• Task requirements:
Restate the data below word for word, keeping each line intact.
———
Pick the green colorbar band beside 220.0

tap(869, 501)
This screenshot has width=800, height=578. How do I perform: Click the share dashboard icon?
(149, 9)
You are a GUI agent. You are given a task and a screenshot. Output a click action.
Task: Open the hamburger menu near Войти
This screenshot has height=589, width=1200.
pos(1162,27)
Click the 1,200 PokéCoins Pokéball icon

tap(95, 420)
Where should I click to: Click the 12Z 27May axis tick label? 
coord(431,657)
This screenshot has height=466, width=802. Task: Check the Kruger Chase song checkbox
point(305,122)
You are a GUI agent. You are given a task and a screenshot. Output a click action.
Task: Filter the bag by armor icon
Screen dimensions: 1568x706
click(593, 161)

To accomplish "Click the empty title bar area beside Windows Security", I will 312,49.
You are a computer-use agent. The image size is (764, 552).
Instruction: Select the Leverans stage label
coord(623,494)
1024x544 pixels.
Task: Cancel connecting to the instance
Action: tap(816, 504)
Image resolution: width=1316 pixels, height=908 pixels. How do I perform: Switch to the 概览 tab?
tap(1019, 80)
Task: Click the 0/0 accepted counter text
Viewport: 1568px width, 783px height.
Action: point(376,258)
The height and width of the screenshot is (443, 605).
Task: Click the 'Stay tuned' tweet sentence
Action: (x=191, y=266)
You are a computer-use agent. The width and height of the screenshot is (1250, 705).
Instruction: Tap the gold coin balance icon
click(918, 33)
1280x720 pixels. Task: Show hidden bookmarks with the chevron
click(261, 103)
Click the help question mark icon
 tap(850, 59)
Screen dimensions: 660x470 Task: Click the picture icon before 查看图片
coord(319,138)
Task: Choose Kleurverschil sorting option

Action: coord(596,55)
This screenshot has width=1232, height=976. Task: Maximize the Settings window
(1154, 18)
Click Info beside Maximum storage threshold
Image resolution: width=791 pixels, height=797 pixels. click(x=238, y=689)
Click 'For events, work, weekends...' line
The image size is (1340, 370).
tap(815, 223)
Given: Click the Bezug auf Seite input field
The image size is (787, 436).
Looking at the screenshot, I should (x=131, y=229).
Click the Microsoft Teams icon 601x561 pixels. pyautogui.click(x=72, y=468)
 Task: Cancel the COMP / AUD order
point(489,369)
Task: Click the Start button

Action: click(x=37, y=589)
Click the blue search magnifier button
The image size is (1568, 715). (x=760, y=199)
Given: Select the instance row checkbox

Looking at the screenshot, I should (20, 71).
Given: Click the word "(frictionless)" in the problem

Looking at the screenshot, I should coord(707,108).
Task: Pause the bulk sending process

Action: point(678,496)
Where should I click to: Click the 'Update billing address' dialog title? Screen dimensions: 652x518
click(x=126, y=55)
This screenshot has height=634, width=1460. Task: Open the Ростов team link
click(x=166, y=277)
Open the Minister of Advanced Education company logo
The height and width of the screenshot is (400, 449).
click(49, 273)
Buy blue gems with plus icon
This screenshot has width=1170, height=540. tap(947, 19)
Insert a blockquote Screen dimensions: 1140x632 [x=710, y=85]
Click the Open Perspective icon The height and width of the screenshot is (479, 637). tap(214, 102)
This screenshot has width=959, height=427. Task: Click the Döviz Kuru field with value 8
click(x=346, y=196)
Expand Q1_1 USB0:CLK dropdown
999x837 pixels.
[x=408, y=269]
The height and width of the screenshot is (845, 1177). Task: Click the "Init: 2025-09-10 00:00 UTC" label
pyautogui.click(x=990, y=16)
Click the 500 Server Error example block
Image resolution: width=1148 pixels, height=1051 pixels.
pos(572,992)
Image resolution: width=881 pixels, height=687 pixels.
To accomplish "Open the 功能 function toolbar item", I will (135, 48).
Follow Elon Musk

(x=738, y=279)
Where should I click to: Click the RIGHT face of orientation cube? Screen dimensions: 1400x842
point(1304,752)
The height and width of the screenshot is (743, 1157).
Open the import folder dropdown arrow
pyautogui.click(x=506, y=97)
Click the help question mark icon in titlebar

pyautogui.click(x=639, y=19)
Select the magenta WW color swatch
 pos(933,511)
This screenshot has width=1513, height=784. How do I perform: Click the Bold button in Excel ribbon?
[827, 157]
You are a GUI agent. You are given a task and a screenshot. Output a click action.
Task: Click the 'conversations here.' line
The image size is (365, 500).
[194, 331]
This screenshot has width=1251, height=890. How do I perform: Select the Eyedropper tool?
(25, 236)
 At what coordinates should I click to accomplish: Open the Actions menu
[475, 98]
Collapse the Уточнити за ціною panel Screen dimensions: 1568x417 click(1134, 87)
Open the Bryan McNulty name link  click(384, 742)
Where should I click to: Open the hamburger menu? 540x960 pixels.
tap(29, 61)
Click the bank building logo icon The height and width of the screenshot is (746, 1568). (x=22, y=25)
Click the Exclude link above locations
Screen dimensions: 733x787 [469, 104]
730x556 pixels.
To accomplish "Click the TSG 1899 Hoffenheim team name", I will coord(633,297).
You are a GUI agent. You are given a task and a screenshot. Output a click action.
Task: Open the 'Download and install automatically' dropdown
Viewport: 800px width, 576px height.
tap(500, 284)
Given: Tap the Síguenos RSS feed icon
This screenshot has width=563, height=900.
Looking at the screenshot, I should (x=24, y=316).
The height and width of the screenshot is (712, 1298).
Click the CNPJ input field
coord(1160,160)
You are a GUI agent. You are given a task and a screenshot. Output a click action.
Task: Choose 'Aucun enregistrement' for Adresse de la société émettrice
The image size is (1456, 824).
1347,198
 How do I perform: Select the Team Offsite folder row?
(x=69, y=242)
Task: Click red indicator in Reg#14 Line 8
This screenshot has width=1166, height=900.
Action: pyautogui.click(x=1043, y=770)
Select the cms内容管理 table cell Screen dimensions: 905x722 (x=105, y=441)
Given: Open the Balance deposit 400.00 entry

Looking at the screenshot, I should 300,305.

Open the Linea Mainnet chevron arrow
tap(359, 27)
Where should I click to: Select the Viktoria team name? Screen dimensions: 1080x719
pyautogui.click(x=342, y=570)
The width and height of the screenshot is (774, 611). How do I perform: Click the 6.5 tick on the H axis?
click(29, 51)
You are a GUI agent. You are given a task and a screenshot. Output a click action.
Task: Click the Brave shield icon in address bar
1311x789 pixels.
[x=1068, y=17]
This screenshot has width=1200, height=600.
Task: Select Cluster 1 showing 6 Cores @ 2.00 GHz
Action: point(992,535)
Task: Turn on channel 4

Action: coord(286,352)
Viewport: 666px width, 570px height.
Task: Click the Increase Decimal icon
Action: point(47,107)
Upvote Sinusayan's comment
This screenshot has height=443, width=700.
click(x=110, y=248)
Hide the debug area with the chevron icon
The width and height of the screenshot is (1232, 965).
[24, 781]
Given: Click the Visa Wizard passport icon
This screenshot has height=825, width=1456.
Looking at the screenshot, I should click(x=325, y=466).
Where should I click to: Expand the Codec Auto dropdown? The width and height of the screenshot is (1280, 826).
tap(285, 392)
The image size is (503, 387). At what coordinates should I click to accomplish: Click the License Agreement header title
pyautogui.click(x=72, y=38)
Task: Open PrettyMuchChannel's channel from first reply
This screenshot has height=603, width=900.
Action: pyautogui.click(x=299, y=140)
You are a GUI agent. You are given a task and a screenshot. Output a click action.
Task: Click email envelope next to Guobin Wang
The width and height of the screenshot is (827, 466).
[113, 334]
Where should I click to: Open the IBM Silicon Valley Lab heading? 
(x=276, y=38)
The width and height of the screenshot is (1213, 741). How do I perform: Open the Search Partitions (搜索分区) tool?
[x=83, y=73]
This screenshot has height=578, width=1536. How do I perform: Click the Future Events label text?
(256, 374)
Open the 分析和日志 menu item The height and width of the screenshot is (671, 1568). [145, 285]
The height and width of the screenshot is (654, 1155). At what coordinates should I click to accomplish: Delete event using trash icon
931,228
———
• Answer box:
Pick the green colorbar band beside 220.0

tap(869, 501)
This screenshot has width=800, height=578. How do I perform: Click the share dashboard icon?
(149, 9)
You are a GUI agent. You are given a task and a screenshot. Output a click action.
Task: Open the hamburger menu near Войти
This screenshot has height=589, width=1200.
pos(1162,27)
Click the 1,200 PokéCoins Pokéball icon

tap(95, 420)
Where should I click to: Click the 12Z 27May axis tick label? 
coord(431,657)
This screenshot has height=466, width=802. Task: Check the Kruger Chase song checkbox
point(305,122)
You are a GUI agent. You are given a task and a screenshot. Output a click action.
Task: Filter the bag by armor icon
Screen dimensions: 1568x706
click(593, 161)

To accomplish "Click the empty title bar area beside Windows Security", I will 312,49.
You are a computer-use agent. The image size is (764, 552).
Instruction: Select the Leverans stage label
coord(623,494)
1024x544 pixels.
Task: Cancel connecting to the instance
Action: tap(816, 504)
Image resolution: width=1316 pixels, height=908 pixels. How do I perform: Switch to the 概览 tab?
tap(1019, 80)
Task: Click the 0/0 accepted counter text
Viewport: 1568px width, 783px height.
Action: point(376,258)
The height and width of the screenshot is (443, 605).
Task: Click the 'Stay tuned' tweet sentence
Action: (x=191, y=266)
You are a computer-use agent. The width and height of the screenshot is (1250, 705).
Instruction: Tap the gold coin balance icon
click(918, 33)
1280x720 pixels. Task: Show hidden bookmarks with the chevron
click(261, 103)
Click the help question mark icon
 tap(850, 59)
Screen dimensions: 660x470 Task: Click the picture icon before 查看图片
coord(319,138)
Task: Choose Kleurverschil sorting option

Action: coord(596,55)
This screenshot has width=1232, height=976. Task: Maximize the Settings window
(1154, 18)
Click Info beside Maximum storage threshold
Image resolution: width=791 pixels, height=797 pixels. click(x=238, y=689)
Click 'For events, work, weekends...' line
The image size is (1340, 370).
tap(815, 223)
Given: Click the Bezug auf Seite input field
The image size is (787, 436).
Looking at the screenshot, I should (x=131, y=229).
Click the Microsoft Teams icon 601x561 pixels. pyautogui.click(x=72, y=468)
 Task: Cancel the COMP / AUD order
point(489,369)
Task: Click the Start button

Action: click(x=37, y=589)
Click the blue search magnifier button
The image size is (1568, 715). (x=760, y=199)
Given: Select the instance row checkbox

Looking at the screenshot, I should (20, 71).
Given: Click the word "(frictionless)" in the problem

Looking at the screenshot, I should coord(707,108).
Task: Pause the bulk sending process

Action: point(678,496)
Where should I click to: Click the 'Update billing address' dialog title? Screen dimensions: 652x518
click(x=126, y=55)
This screenshot has height=634, width=1460. Task: Open the Ростов team link
click(x=166, y=277)
Open the Minister of Advanced Education company logo
The height and width of the screenshot is (400, 449).
click(49, 273)
Buy blue gems with plus icon
This screenshot has width=1170, height=540. tap(947, 19)
Insert a blockquote Screen dimensions: 1140x632 [x=710, y=85]
Click the Open Perspective icon The height and width of the screenshot is (479, 637). tap(214, 102)
This screenshot has width=959, height=427. Task: Click the Döviz Kuru field with value 8
click(x=346, y=196)
Expand Q1_1 USB0:CLK dropdown
999x837 pixels.
[x=408, y=269]
The height and width of the screenshot is (845, 1177). Task: Click the "Init: 2025-09-10 00:00 UTC" label
pyautogui.click(x=990, y=16)
Click the 500 Server Error example block
Image resolution: width=1148 pixels, height=1051 pixels.
pos(572,992)
Image resolution: width=881 pixels, height=687 pixels.
To accomplish "Open the 功能 function toolbar item", I will (135, 48).
Follow Elon Musk

(x=738, y=279)
Where should I click to: Click the RIGHT face of orientation cube? Screen dimensions: 1400x842
point(1304,752)
The height and width of the screenshot is (743, 1157).
Open the import folder dropdown arrow
pyautogui.click(x=506, y=97)
Click the help question mark icon in titlebar

pyautogui.click(x=639, y=19)
Select the magenta WW color swatch
 pos(933,511)
This screenshot has width=1513, height=784. How do I perform: Click the Bold button in Excel ribbon?
[827, 157]
You are a GUI agent. You are given a task and a screenshot. Output a click action.
Task: Click the 'conversations here.' line
The image size is (365, 500).
[194, 331]
This screenshot has width=1251, height=890. How do I perform: Select the Eyedropper tool?
(25, 236)
 At what coordinates should I click to accomplish: Open the Actions menu
[475, 98]
Collapse the Уточнити за ціною panel Screen dimensions: 1568x417 click(1134, 87)
Open the Bryan McNulty name link  click(384, 742)
Where should I click to: Open the hamburger menu? 540x960 pixels.
tap(29, 61)
Click the bank building logo icon The height and width of the screenshot is (746, 1568). (x=22, y=25)
Click the Exclude link above locations
Screen dimensions: 733x787 [469, 104]
730x556 pixels.
To accomplish "Click the TSG 1899 Hoffenheim team name", I will coord(633,297).
You are a GUI agent. You are given a task and a screenshot. Output a click action.
Task: Open the 'Download and install automatically' dropdown
Viewport: 800px width, 576px height.
tap(500, 284)
Given: Tap the Síguenos RSS feed icon
This screenshot has width=563, height=900.
Looking at the screenshot, I should (x=24, y=316).
The height and width of the screenshot is (712, 1298).
Click the CNPJ input field
coord(1160,160)
You are a GUI agent. You are given a task and a screenshot. Output a click action.
Task: Choose 'Aucun enregistrement' for Adresse de la société émettrice
The image size is (1456, 824).
1347,198
 How do I perform: Select the Team Offsite folder row?
(x=69, y=242)
Task: Click red indicator in Reg#14 Line 8
This screenshot has width=1166, height=900.
Action: pyautogui.click(x=1043, y=770)
Select the cms内容管理 table cell Screen dimensions: 905x722 (x=105, y=441)
Given: Open the Balance deposit 400.00 entry

Looking at the screenshot, I should 300,305.

Open the Linea Mainnet chevron arrow
tap(359, 27)
Where should I click to: Select the Viktoria team name? Screen dimensions: 1080x719
pyautogui.click(x=342, y=570)
The width and height of the screenshot is (774, 611). How do I perform: Click the 6.5 tick on the H axis?
click(29, 51)
You are a GUI agent. You are given a task and a screenshot. Output a click action.
Task: Click the Brave shield icon in address bar
1311x789 pixels.
[x=1068, y=17]
This screenshot has width=1200, height=600.
Task: Select Cluster 1 showing 6 Cores @ 2.00 GHz
Action: point(992,535)
Task: Turn on channel 4

Action: coord(286,352)
Viewport: 666px width, 570px height.
Task: Click the Increase Decimal icon
Action: point(47,107)
Upvote Sinusayan's comment
This screenshot has height=443, width=700.
click(x=110, y=248)
Hide the debug area with the chevron icon
The width and height of the screenshot is (1232, 965).
[24, 781]
Given: Click the Visa Wizard passport icon
This screenshot has height=825, width=1456.
Looking at the screenshot, I should click(x=325, y=466).
Where should I click to: Expand the Codec Auto dropdown? The width and height of the screenshot is (1280, 826).
tap(285, 392)
The image size is (503, 387). At what coordinates should I click to accomplish: Click the License Agreement header title
pyautogui.click(x=72, y=38)
Task: Open PrettyMuchChannel's channel from first reply
This screenshot has height=603, width=900.
Action: pyautogui.click(x=299, y=140)
You are a GUI agent. You are given a task and a screenshot. Output a click action.
Task: Click email envelope next to Guobin Wang
The width and height of the screenshot is (827, 466).
[113, 334]
Where should I click to: Open the IBM Silicon Valley Lab heading? 
(x=276, y=38)
The width and height of the screenshot is (1213, 741). How do I perform: Open the Search Partitions (搜索分区) tool?
[x=83, y=73]
This screenshot has height=578, width=1536. How do I perform: Click the Future Events label text?
(256, 374)
Open the 分析和日志 menu item The height and width of the screenshot is (671, 1568). [145, 285]
The height and width of the screenshot is (654, 1155). At what coordinates should I click to accomplish: Delete event using trash icon
931,228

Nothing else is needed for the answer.